In a letter sent last week to the Securities and Exchange Commission, the association, which sets professional standards for brokers, offered relief to bankers with one hand while imposing new restrictions with the other.
The association dropped its outright prohibition on securities sales in one-person branches, such as supermarket kiosks. Yet in the same letter, the NASD effectively banned payments to bank employees for referrals, even when the payments are made by banks rather than by their broker-dealer subsidiaries.
The letter also clarifies exemptions from the rule when brokerage and bank are physically separate, as well as restrictions on sharing of customers' confidential financial information.
NASD officials refused to comment for this story.
Meanwhile, the association's latest broker rule changes are drawing a mixed reaction from bank industry representatives.
The broad ban on referral fees drew the most fire. The NASD proposal now states that "an NASD member may not compensate employees of the financial institution for referrals through payments made directly to the employee or by payments directed in the first instance to the financial institution."
That language presents "a terrible problem for brokers and banks," said Melanie Fein, a partner at Arnold & Porter, a Washington-based law firm, who represents banks. She said that the rule change threatens common marketing arrangements, in which brokerages make payments to bank holding companies, which in turn pass a portion on to bank employees as compensation for referrals.
Sarah A. Miller, senior government relations counsel with the American Bankers Association, echoed those concerns, but she called the easing of restrictions on supermarket banking a "significant improvement."
The NASD proposal says that lone bank brokers could overcome customer confusion even in cramped supermarket branches, "if the member exercises exceptional caution and adopts specific operational controls."

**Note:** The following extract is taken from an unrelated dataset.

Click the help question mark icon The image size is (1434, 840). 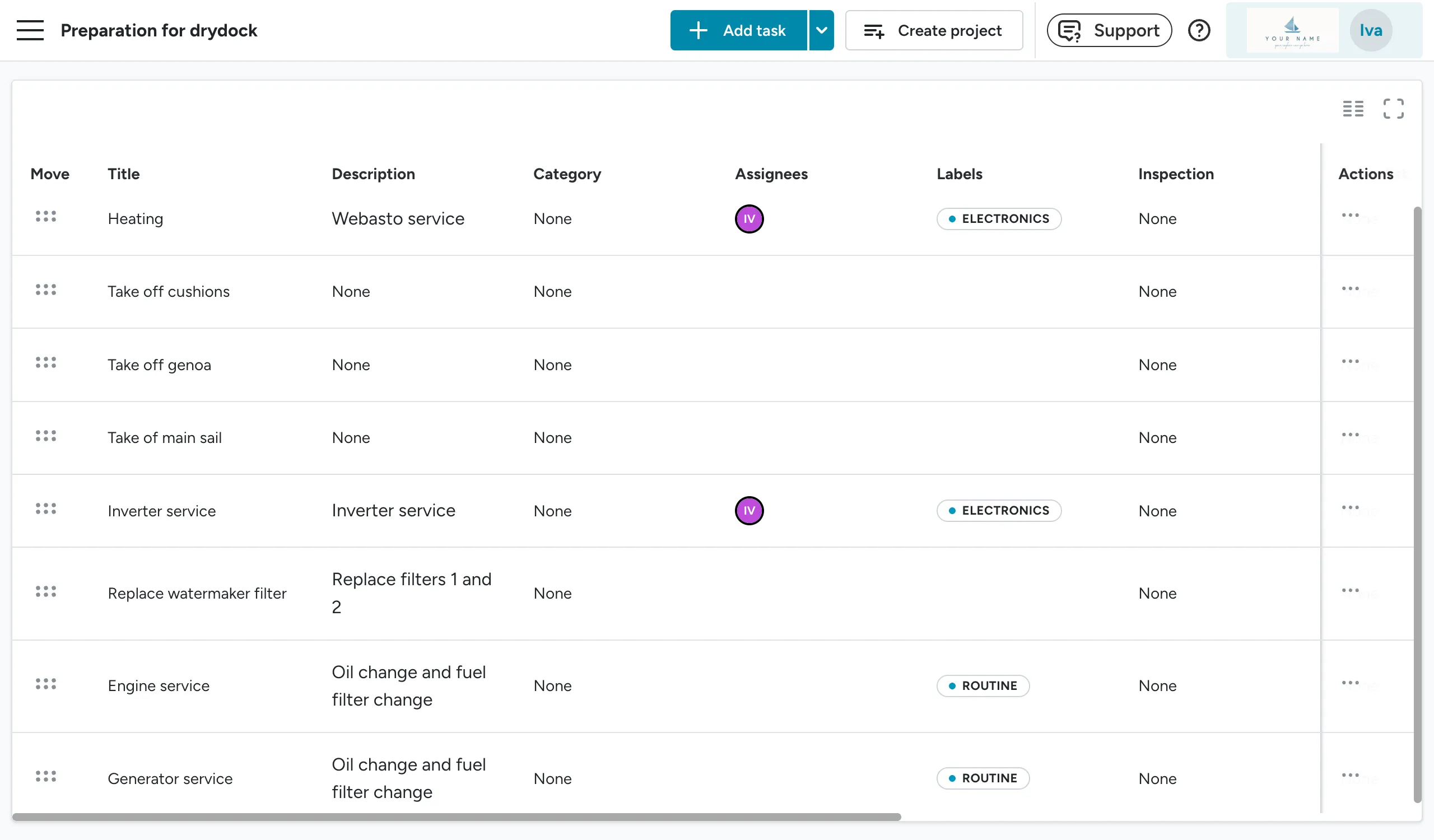pos(1199,30)
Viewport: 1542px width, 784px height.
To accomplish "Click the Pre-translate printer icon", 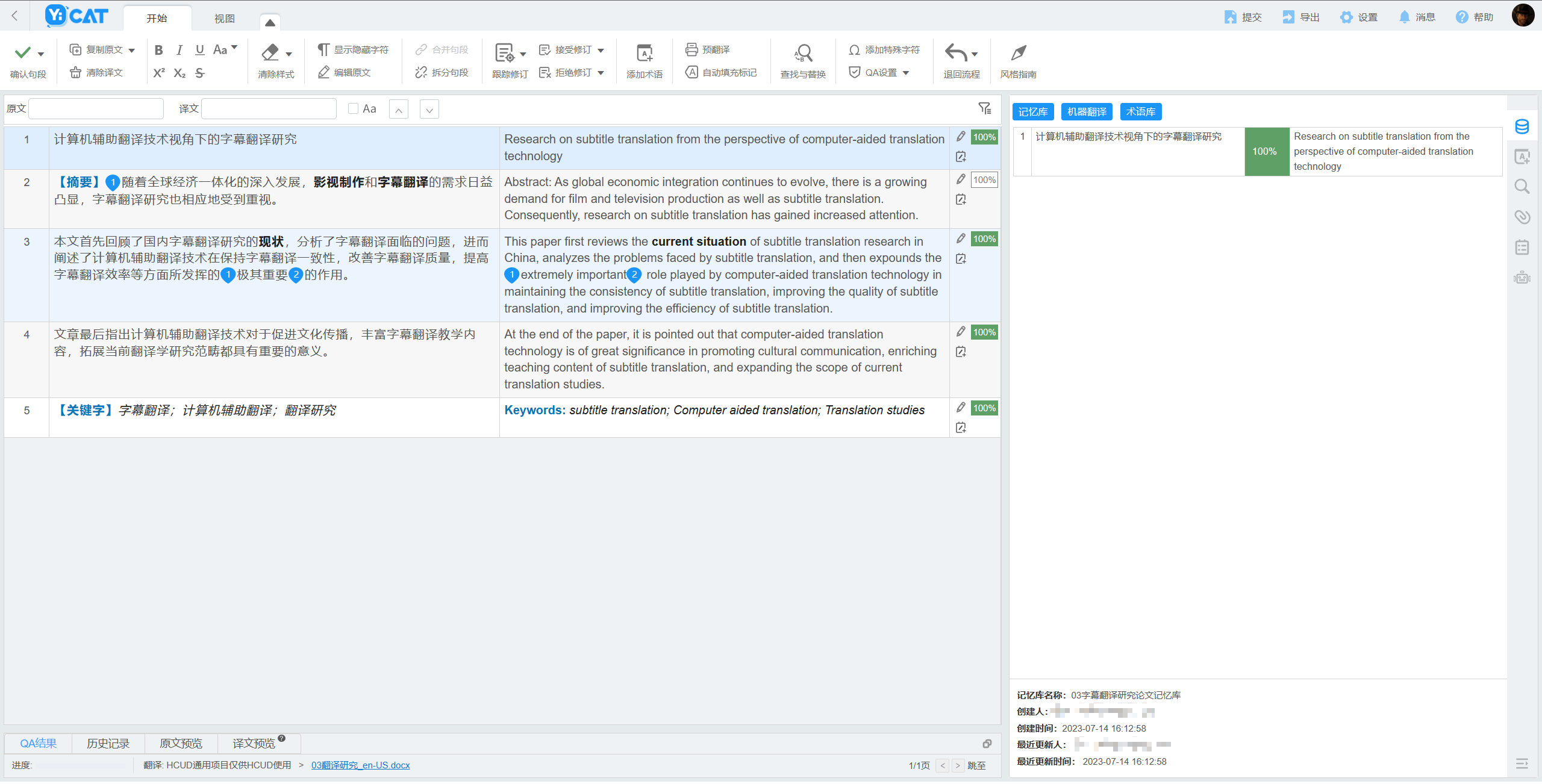I will (691, 49).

That "leaves room for banks to say we've set up appropriate controls," Ms. Miller said, while allowing the NASD "to come down on inappropriate behavior."

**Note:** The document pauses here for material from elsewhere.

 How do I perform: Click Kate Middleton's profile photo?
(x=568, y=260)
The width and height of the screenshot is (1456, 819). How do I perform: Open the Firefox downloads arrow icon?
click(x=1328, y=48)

But this revision hardly cheered others, who said the NASD position continues to be too stringent.
"They're clearly backpedaling about selling from kiosks, but it's still stricter than the interagency statement," Ms. Fein said. Even as modified, the proposal could be interpreted by NASD field inspectors "as though it were a prohibition," she said.
An SEC official said the agency expected to publish the revised broker- dealer rule soon. The NASD has already agreed to the ABA's request for a 60-day public comment period.